Exercise objective: Beginning with the line that has "Tick the Τηλέφωνο offers checkbox" and ending with the line that has "Where should I", retype the entries below exactly, except for the pictures.

Material provided:
——

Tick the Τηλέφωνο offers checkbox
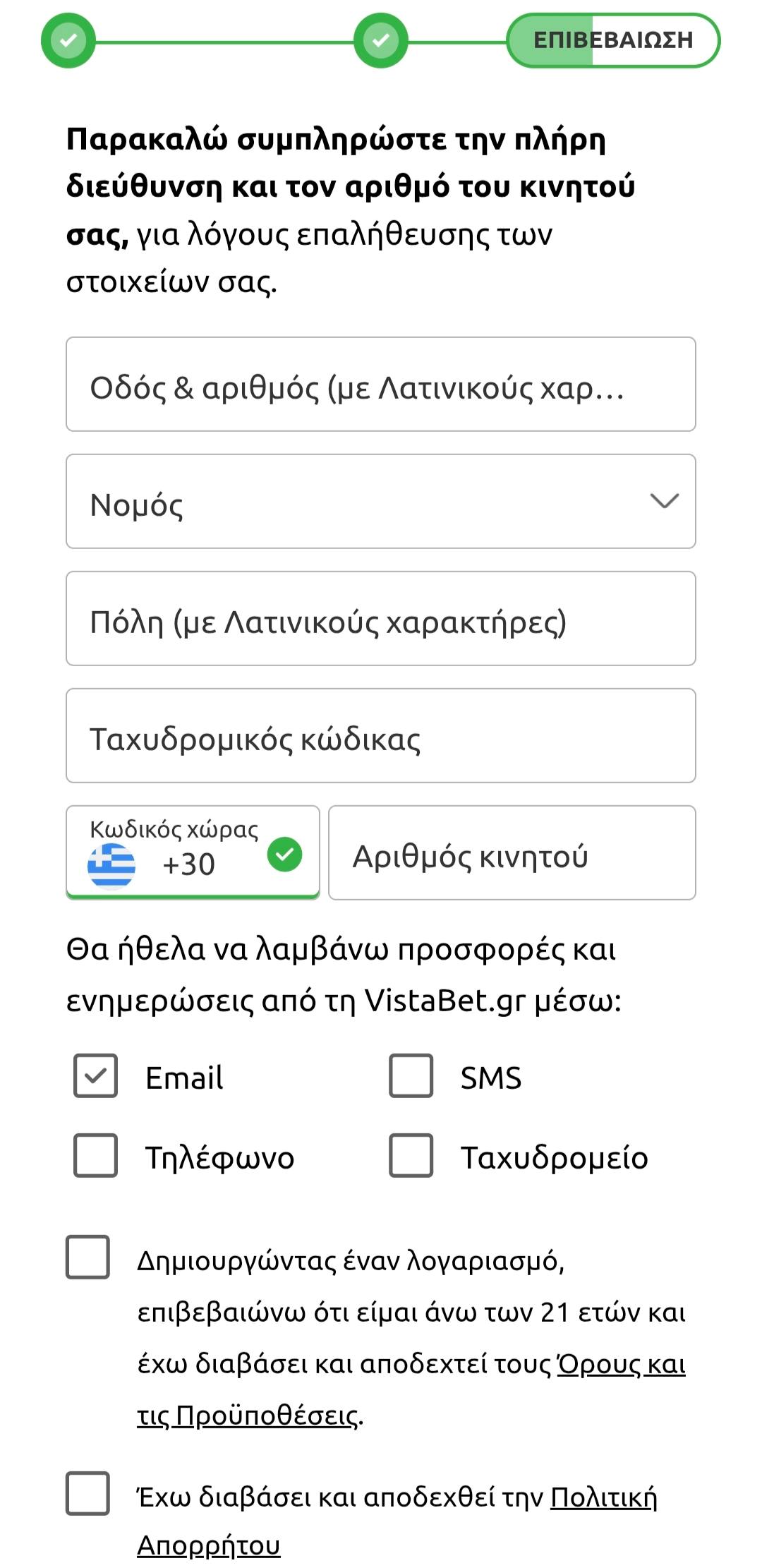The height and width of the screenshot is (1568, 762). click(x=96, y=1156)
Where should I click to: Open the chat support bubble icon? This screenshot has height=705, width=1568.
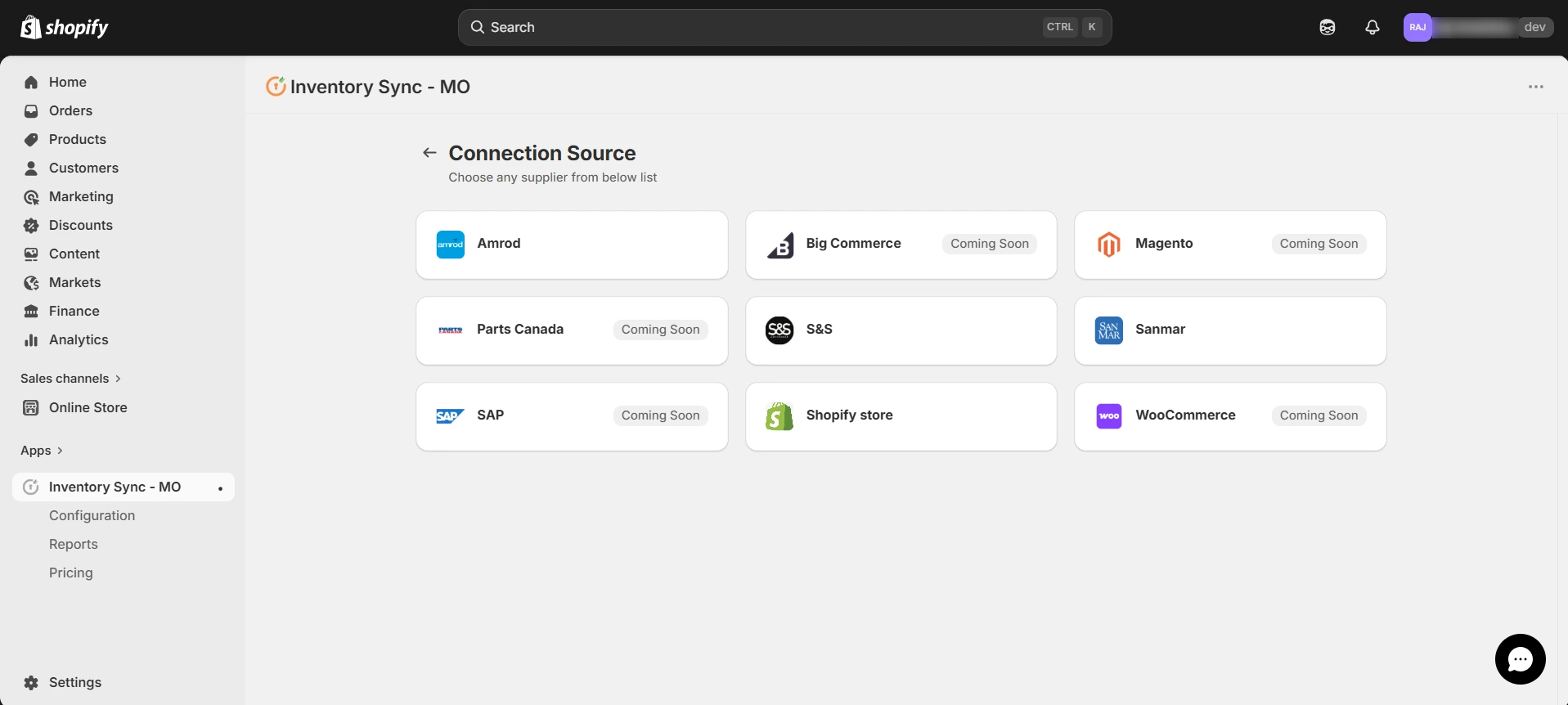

——

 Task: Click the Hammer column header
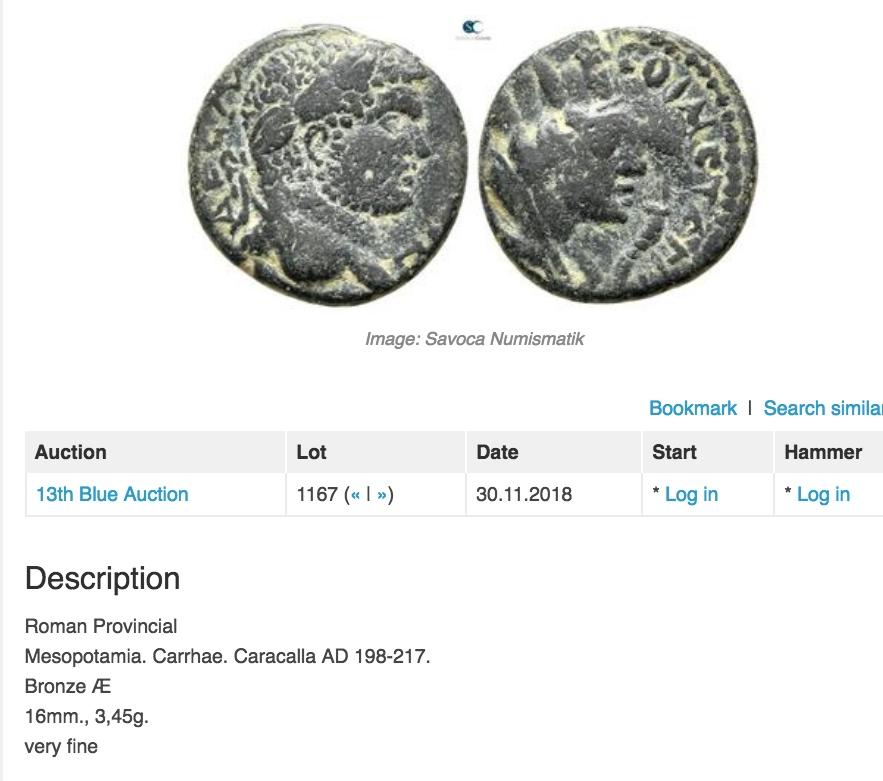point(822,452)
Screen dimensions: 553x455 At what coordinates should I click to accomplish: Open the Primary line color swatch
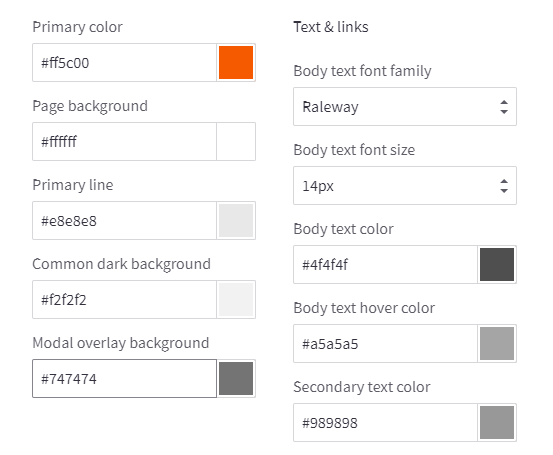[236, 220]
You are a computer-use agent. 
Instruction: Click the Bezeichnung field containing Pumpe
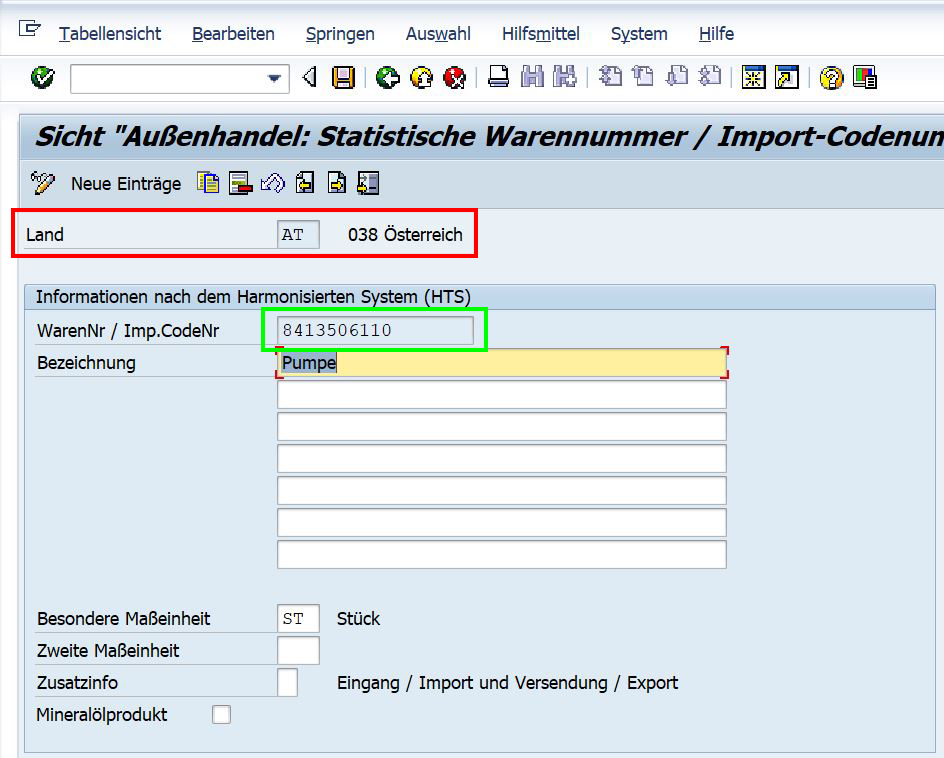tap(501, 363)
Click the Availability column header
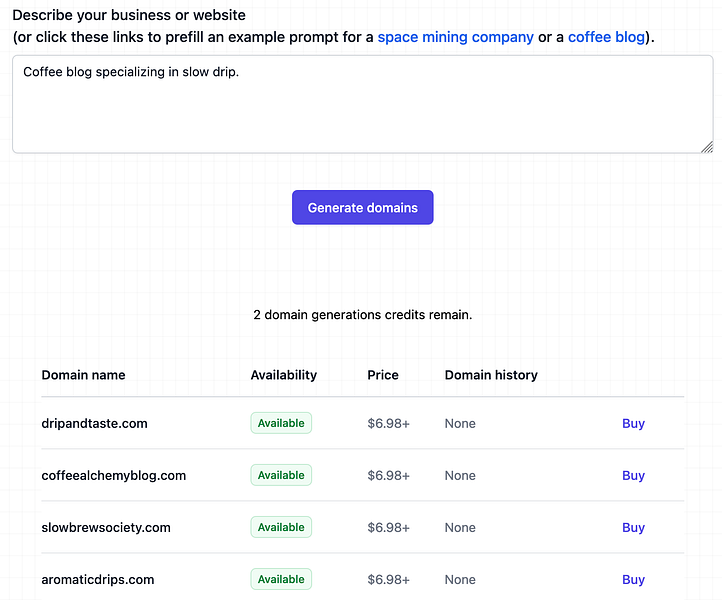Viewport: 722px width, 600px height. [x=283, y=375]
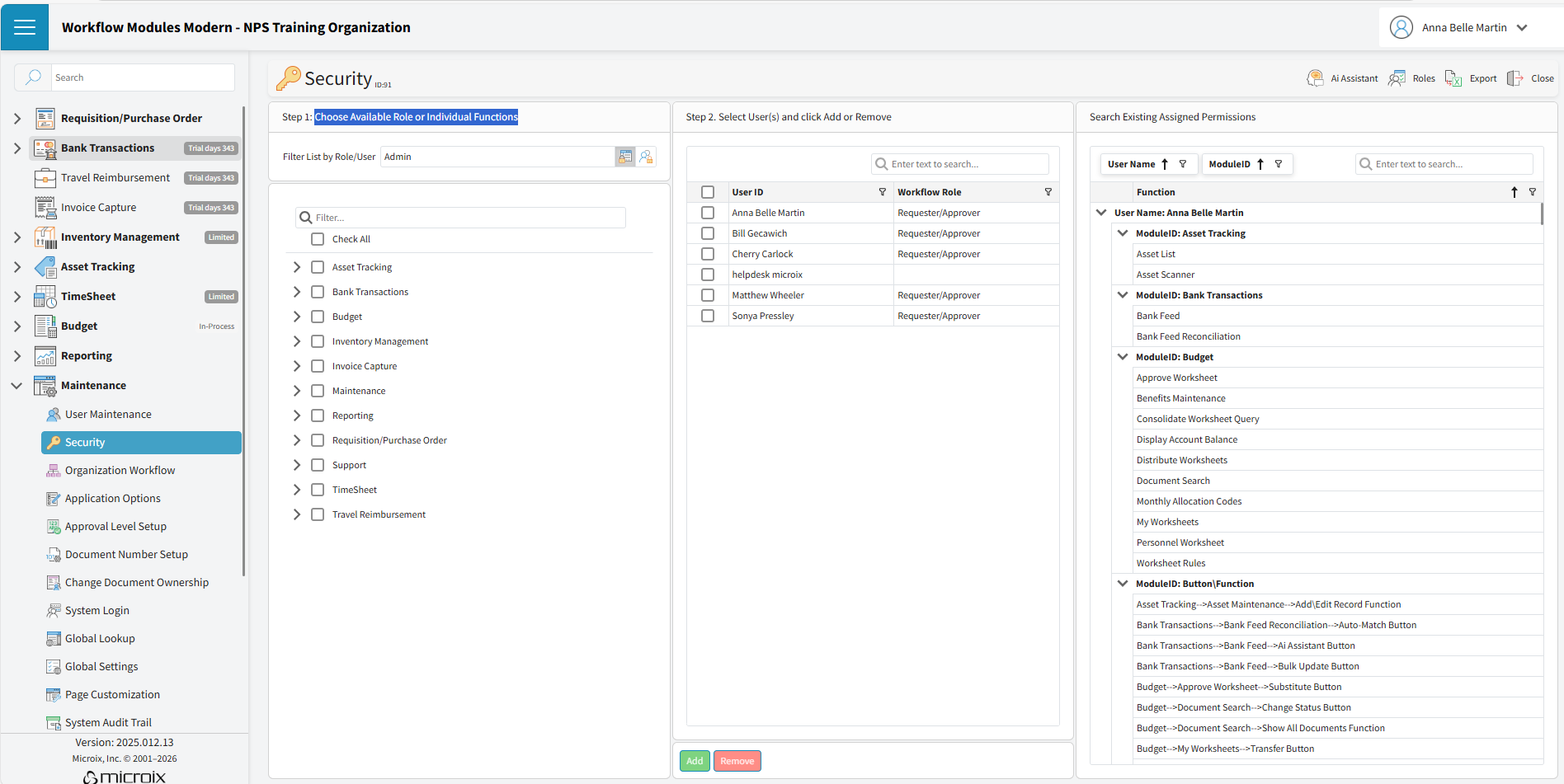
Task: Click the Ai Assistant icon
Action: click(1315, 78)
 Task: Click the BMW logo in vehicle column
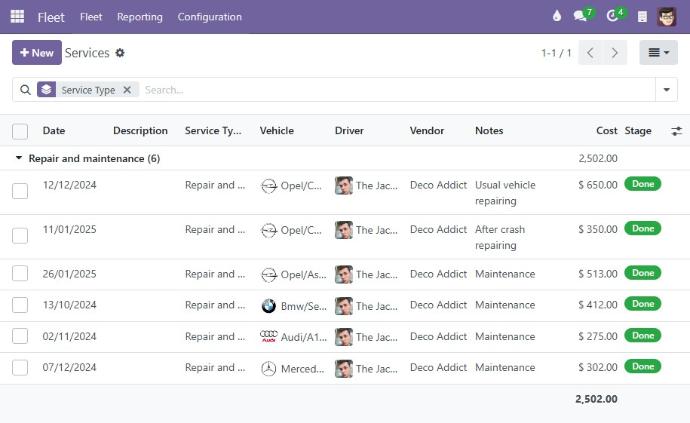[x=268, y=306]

——

Output below:
Tick the Τηλέφωνο offers checkbox
The height and width of the screenshot is (1568, 762). click(x=96, y=1156)
Where should I click to: Open the chat support bubble icon? This screenshot has height=705, width=1568.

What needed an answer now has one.